CONSIGNE 1 —
Comment traduire en anglais la phrase « Mais par rapport aux études supérieures on est trop à la bourre. », tirée de l'extrait sur les élèves issus de BEP ?
CONSIGNE 2 —
Pouvez-vous recopier l'extrait sur les élèves issus de BEP à partir de « Noël : mais » jusqu'à « à la bourre. » inclus, en substituant « un CAP » à « un BEP » ?
CONSIGNE 3 —
Pouvez-vous reprendre l'extrait sur les élèves issus de BEP et le poursuivre là où il s'arrête ?

" Essayez de
dire votre expérience"
Samir : on se sent
comme les autres, à la vérité,
comme les autres classes de terminale.
Noël : ça
fait un rapprochement.
Samir : c'est bien
parce qu'il y a plus de différences.
Même si cette différence on la vivait
bien, on le savait depuis le début, depuis
le BEP. On savait qui si on était BEP c'est
qu'on n'était pas en seconde
générale. Ca fait qu'on se sent pas
inférieur, mais, voilà quoi, c'est
comme ça, on est en-dessous.
Noël : mais on
s'en sort toujours mieux qu'eux, quoiqu'on fasse,
parce que quoiqu'on fasse avec un BEP on peut
travailler, alors qu'avec un bac ils peuvent pas
travailler, voilà, donc l'un dans l'autre on
a gagné. Mais par rapport aux études
supérieures on est trop à la bourre.

DONNÉES AFFICHÉES —

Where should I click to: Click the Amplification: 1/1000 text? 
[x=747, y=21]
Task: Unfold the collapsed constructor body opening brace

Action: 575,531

RÉPONSE ATTENDUE 1 —
But when it comes to higher education, we're way too far behind.

RÉPONSE ATTENDUE 2 —
Noël : mais on
s'en sort toujours mieux qu'eux, quoiqu'on fasse,
parce que quoiqu'on fasse avec un CAP on peut
travailler, alors qu'avec un bac ils peuvent pas
travailler, voilà, donc l'un dans l'autre on
a gagné. Mais par rapport aux études
supérieures on est trop à la bourre.

RÉPONSE ATTENDUE 3 —
Pour les études supérieures ils ont
des méthodes de travail que nous on n'a pas,
nous pendant quatre ans on n'a pas eu de devoir
(ça vous le coupez). Voilà quoi. Ils
ont des manières de réfléchir
qu'on n'a pas aussi, de synthèse
.
C'est peut-être pour ça qu'avec la
philo on rattrape un peu de retard, pour
réfléchir, on peut gagner du temps
là dessus. En plus ils sont prioritaires sur
la suite des études. Parce que normalement
en bac-pro après on devrait arrêter et
aller travailler, mais comme maintenant on peut
rattacher une classe de BTS
c'est pas trop
mal. Ouais, c'est bien venu tout de même la
philo.
Bertrand : je sais pas
si ça peut servir dans tous les
métiers.
Samir : si, ça
fait plaisir d'avoir vu la matière, le
problème c'est est-ce qu'on l'a vue comme si
on était une classe de terminale
générale, est-ce que vous avez fait
le même cours avec nous qu'avec une classe de
terminale. Parce qu'avec une classe de terminale
peut-être que vous n'auriez pas fait les
mêmes cours, de la même façon et
tout. Et peut-être que si vous aviez fait le
même cours pour nous ça aurait
été trop chiant, on aurait
craqué.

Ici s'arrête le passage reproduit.